§ **INPUT DATA**:
--- START ---

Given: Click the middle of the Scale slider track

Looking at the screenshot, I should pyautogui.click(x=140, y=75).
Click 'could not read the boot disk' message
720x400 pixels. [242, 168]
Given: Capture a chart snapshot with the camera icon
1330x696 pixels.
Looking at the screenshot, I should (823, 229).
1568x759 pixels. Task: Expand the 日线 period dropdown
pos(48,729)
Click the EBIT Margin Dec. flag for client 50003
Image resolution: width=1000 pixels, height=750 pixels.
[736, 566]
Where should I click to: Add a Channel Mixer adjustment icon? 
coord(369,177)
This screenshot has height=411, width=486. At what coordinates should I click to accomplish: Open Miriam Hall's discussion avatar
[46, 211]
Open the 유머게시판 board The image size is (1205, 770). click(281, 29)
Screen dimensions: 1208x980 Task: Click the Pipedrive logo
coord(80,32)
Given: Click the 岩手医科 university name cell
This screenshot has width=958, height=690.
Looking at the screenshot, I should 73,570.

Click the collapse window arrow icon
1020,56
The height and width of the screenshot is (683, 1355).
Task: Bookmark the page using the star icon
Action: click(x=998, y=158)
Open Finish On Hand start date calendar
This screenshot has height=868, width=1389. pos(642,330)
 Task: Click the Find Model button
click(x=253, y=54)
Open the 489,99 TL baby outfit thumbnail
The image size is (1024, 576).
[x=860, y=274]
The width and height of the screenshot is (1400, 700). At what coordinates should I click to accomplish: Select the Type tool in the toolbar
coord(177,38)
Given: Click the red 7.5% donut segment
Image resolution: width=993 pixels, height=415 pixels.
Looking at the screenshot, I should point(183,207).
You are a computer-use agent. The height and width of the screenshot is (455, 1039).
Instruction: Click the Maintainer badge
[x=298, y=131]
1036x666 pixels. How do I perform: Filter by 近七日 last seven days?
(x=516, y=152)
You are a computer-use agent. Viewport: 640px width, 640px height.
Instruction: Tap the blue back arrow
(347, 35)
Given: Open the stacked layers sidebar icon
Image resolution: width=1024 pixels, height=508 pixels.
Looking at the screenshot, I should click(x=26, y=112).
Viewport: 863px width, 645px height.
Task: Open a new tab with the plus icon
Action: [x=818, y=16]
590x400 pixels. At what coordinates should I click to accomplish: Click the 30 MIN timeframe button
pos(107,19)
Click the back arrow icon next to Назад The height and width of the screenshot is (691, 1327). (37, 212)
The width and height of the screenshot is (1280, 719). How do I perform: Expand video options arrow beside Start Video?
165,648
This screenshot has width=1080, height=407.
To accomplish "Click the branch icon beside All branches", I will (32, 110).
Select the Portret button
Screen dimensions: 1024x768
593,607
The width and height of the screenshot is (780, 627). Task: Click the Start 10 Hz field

--- END ---

§ **WHAT YOU SHOULD DO**:
The lines that mention the word "computer" should be pulled from the records above.

§ **SOLUTION FOR THIS EXERCISE**:
You are a computer-use agent. The height and width of the screenshot is (455, 1039).
You are a computer-use agent. Viewport: 640px width, 640px height.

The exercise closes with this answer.